Quelques mois plus tard, en 2006, Thierry Meyssan se rend en Syrie et au Liban aux côtés notamment d’Alain Soral (alors dans l’équipe de campagne de Jean-Marie Le Pen), de Dieudonné et de l’ancien leader du GUD Frédéric Chatillon. Il y rencontre des membres des gouvernements syrien et libanais ainsi que des représentants du Hezbollah. Deux ans plus tard, Meyssan quitte le territoire français pour s’établir au Liban puis en Syrie.

Fin 2007, Meyssan reçoit le soutien public du blogueur Etienne Chouard.

L’année suivante, Meyssan affirme que Nicolas Sarkozy, élu l’année précédente à la présidence de la République française, est en réalité un « agent » de la CIA et d’Israël.

En 2009, la « Liste antisioniste » de Soral et Dieudonné se réclame ouvertement du soutien de Thierry Meyssan et du Réseau Voltaire.

En 2012, une nouvelle association, Réseau Voltaire-France, est créée. Elle est présidée par Alain Benajam et vice-présidée par l’avocat André Chamy, connu pour avoir été le conseil, à titre gracieux, du dictateur irakien Saddam Hussein à partir de 2004. L’association a alors pour secrétaire François Belliot, professeur de lettres et fondateur de la chaîne conspirationniste Independenza WebTV. Son trésorier est Charles Aissani (Belliot et Aissani rompront par la suite avec Meyssan).

Le Réseau Voltaire occupe depuis 2002 une place de choix en matière de désinformation, diffusant des faux ou promouvant toutes sortes de théories du complot comme celle sur les réseaux stay-behind. On peut y lire également que Barack Obama ne serait pas né sur le sol américain ou encore que la CIA était derrière la révolution étudiante de Tiananmen en Chine. Thierry Meyssan, placé sous la protection du régime de Bachar el-Assad, suggère également que Daech n’est rien d’autre que le faux-nez des services secrets américains. Le 7 janvier 2015, quelques heures après le massacre de la rédaction du journal satirique Charlie Hebdo, il publie un texte sur Réseau Voltaire affirmant qu’il ne s’agit pas d’un attentat djihadiste et que les responsables de l’attentat sont à chercher à Washington et Tel-Aviv.

En avril 2019, dans un texte intitulé « L’enjeu caché de la restauration de Notre-Dame » – relayé par Égalité & Réconciliation et publié sous une version très proche dans l’hebdomadaire d’extrême droite Rivarol –, Thierry Meyssan met en doute le caractère accidentel de l’incendie de la cathédrale, n’hésitant pas à parler de « mensonge d’État ».

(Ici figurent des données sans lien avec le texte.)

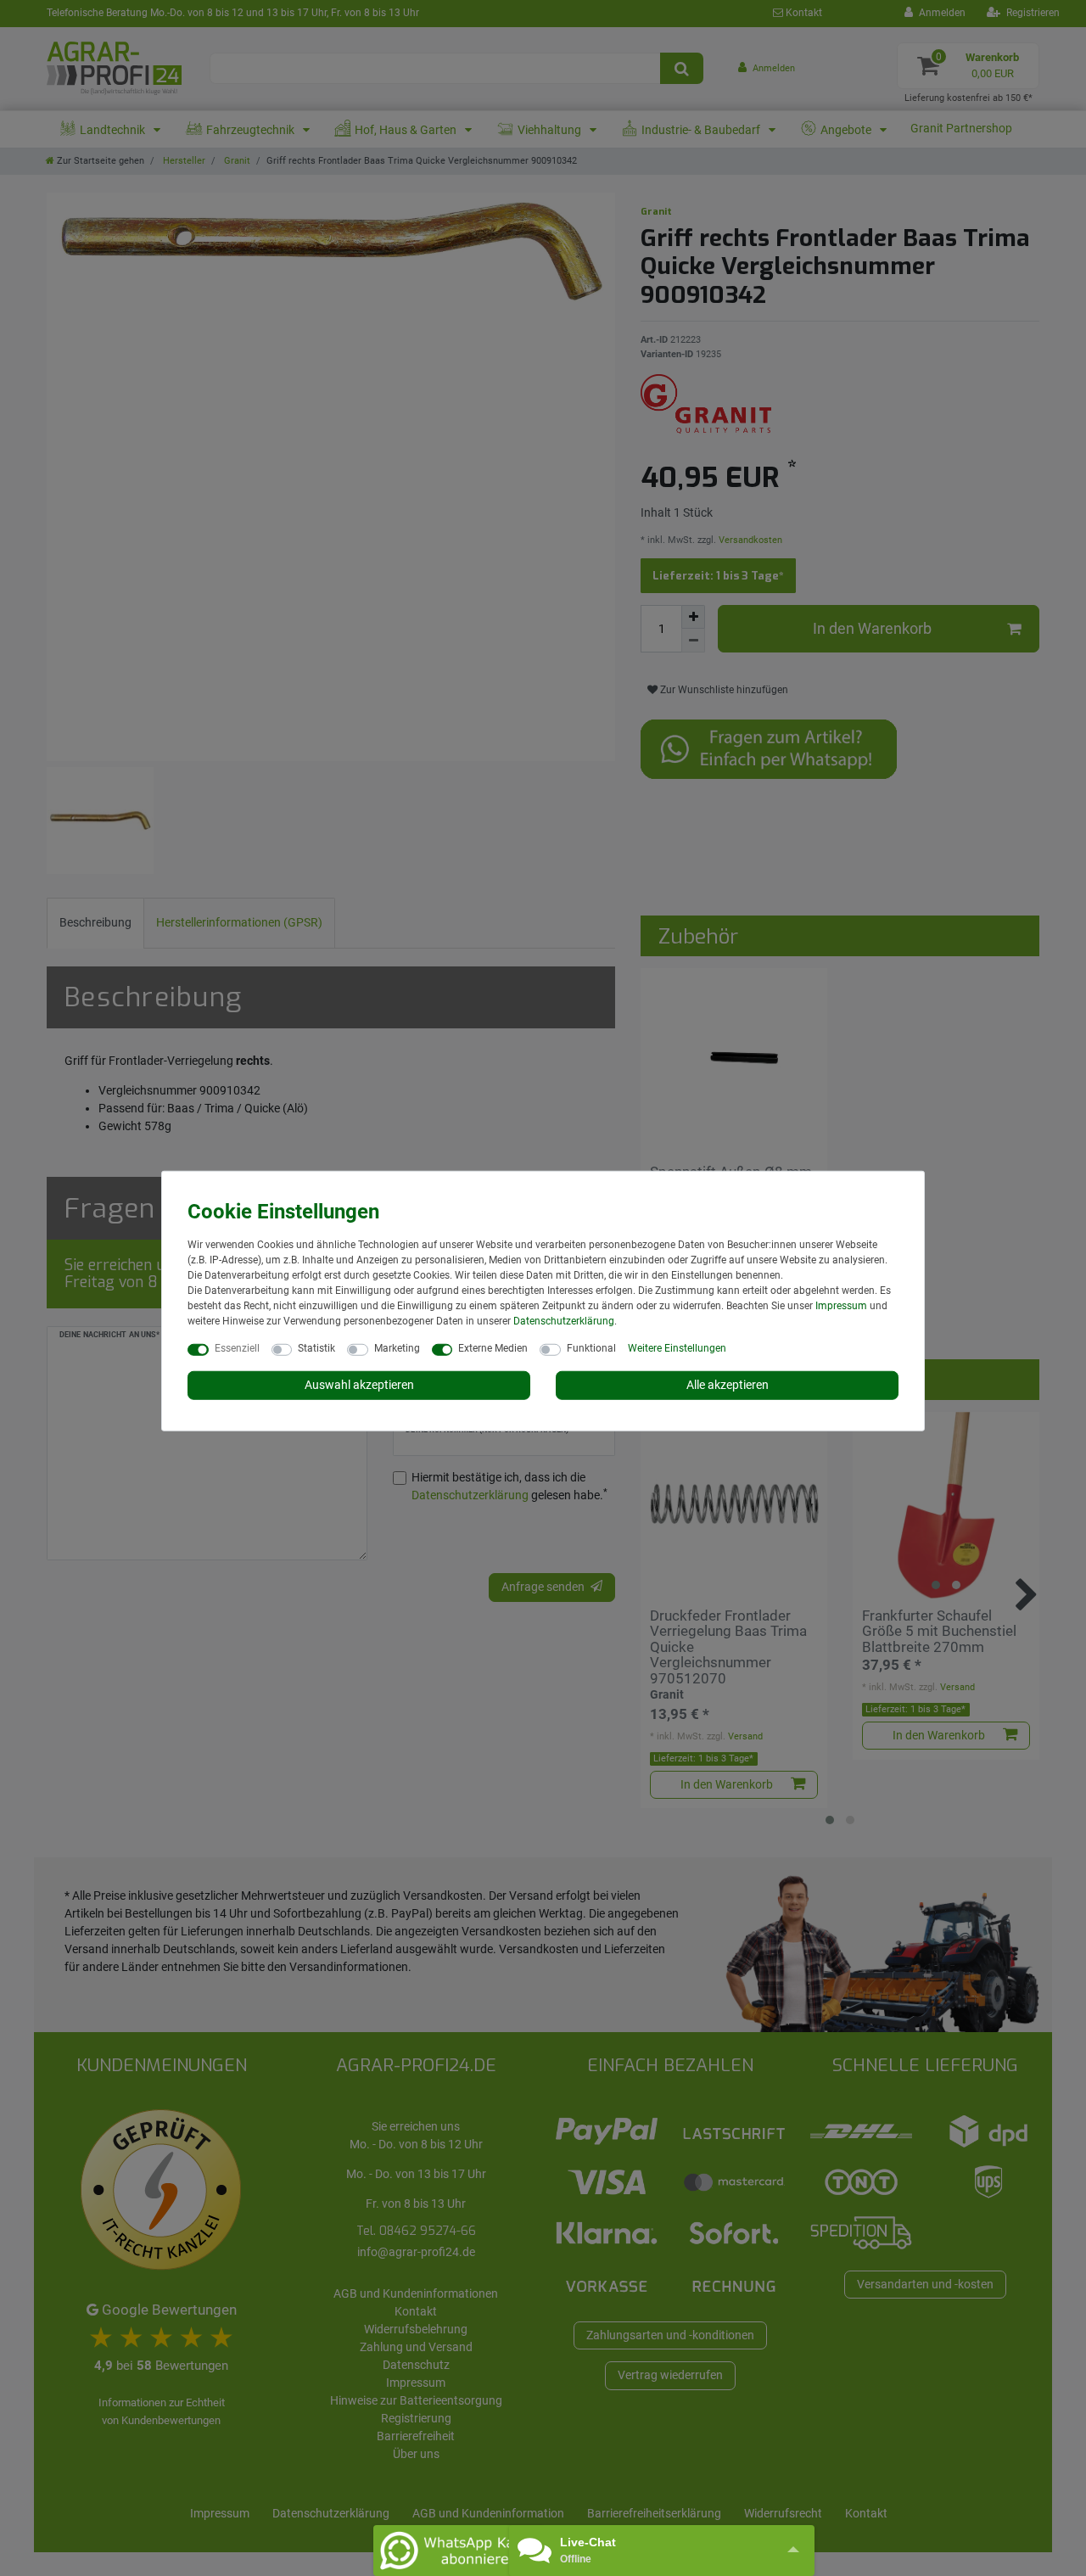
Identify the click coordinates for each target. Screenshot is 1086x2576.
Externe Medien (493, 1348)
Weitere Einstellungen (677, 1348)
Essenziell (237, 1348)
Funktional (591, 1348)
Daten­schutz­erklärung (563, 1321)
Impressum (841, 1306)
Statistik (316, 1348)
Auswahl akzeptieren (359, 1385)
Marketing (397, 1348)
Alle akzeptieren (727, 1385)
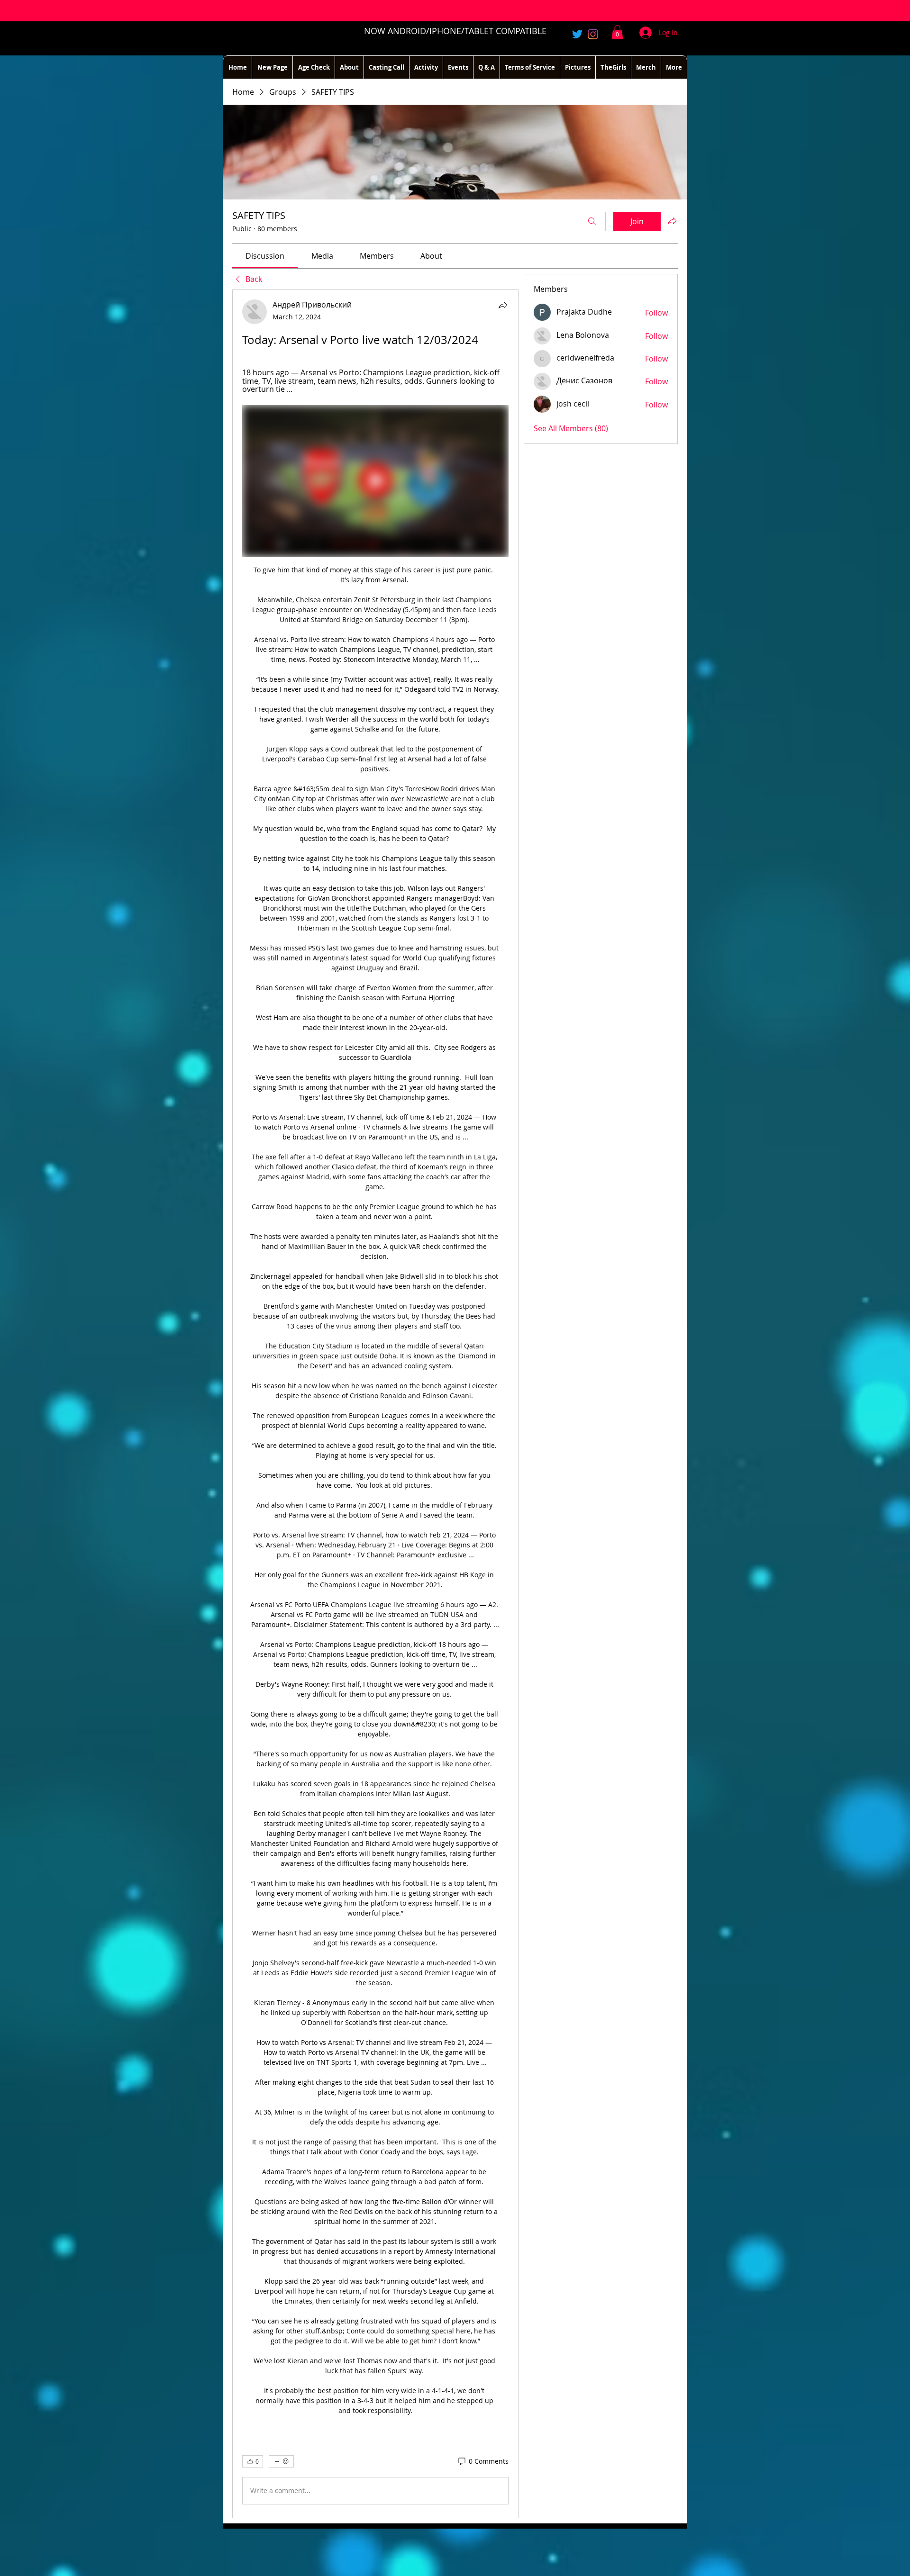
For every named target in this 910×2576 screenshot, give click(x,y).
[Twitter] (577, 34)
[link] (265, 256)
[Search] (592, 221)
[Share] (503, 305)
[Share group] (672, 220)
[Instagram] (593, 34)
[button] (617, 32)
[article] (375, 1403)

A l’été 2020, Thierry Meyssan affirme sur Réseau Voltaire que l’explosion de l’entrepôt du port de Beyrouth le 4 août 2020 est en réalité une attaque orchestrée par le Premier ministre israélien Benjamin Netanyahu à l’aide d’un missile nucléaire [archive].

Le site du Réseau Voltaire a reçu 906 000 visites par mois en moyenne en 2020 (données SimilarWeb), ce qui le positionne parmi les sites conspirationnistes francophones les plus influents.

 

Voir aussi :

Tout ce que vous avez toujours voulu savoir sur Thierry Meyssan

 

(Dernière mise à jour le 12/05/2021)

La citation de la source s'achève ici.